Всем нам приходится переживать такие моменты душевного беспокойства, когда мы чувствуем себя совсем растерянными. Мы говорим тогда первое, что придет нам на ум, хоть сказанное далеко не всегда бывает тем, что нам следовало сказать. Бывают откровения, которые невозможно перенести и которые опьяняют, как вино. Мариус был до такой степени поражен этой неожиданной ситуацией, в которой он оказался, что в его словах была видна нескрываемая досада на то, что ему сделано такое ужасное признание.
— Послушайте, — вскричал он, — зачем говорите вы мне все это? Что заставляет вас делать это признание? Вы могли хранить эту тайну про себя. На вас никто не доносил, вас никто не преследует, за вами никто не следит. Вы должны иметь какую-нибудь серьезную причину, чтобы сделать так, с таким легким сердцем, такое ужасное признание. Заканчивайте, говорите все. Тут должно быть и что-то еще. С какой стати вы делаете мне это признание, ради чего?

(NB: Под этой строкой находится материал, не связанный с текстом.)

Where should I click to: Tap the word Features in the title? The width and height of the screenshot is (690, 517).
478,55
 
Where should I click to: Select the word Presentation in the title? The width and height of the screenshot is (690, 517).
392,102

— Ради чего? — отвечал Жан Вальжан таким тихим и глухим голосом, как будто бы он говорил самому себе, а не Мариусу. И в самом деле, ради чего этот каторжник только что сказал: «Я — каторжник»? — Ну, да! Причина существует, и очень странная. Виновато в этом стремление быть честным. В этом, видите ли, и заключается все несчастье: я чувствую, что меня привязывают к тому, что происходит в моем сердце, какие-то узы. К старости эти узы становятся особенно крепкими. Все остальные узы слабеют, распадаются, а эти держатся. Если бы я мог уничтожить, разорвать их, распутать или разрезать их узел, уйти подальше от самого себя, я был бы опасен, и мне оставалось бы только уехать. Для этого на улице Булуа существует контора дилижансов, я взял бы место и уехал, и вы были бы счастливы. Я пытался разорвать эти узы, я тянул изо всей силы, но не мог разорвать их, я рвал вместе с ними свое сердце. Тогда я сказал самому себе: «Я не могу жить нигде в другом месте; я должен оставаться здесь». Ну да, вы правы, я поступаю очень глупо, почему бы мне и в самом деле не остаться жить здесь, не делая никаких признаний? Вы мне предлагаете комнату в доме, баронесса Понмерси любит меня, она даже сказала этому креслу: «Раскрой ему свои объятия». Ваш дедушка тоже будет очень рад, если я поселюсь здесь. Я ему нравлюсь. Мы будем жить вместе, вместе обедать. Я ходил бы гулять вместе с Козеттой… с баронессой Понмерси, должен был бы я сказать, это вырвалось у меня по старой привычке, — мы жили бы под одной кровлей, обедали бы за одним столом, вместе сидели бы у камина зимой, вместе гуляли бы летом, — это такая радость, такое счастье, это все. Мы жили бы одной семьей. Одной семьей!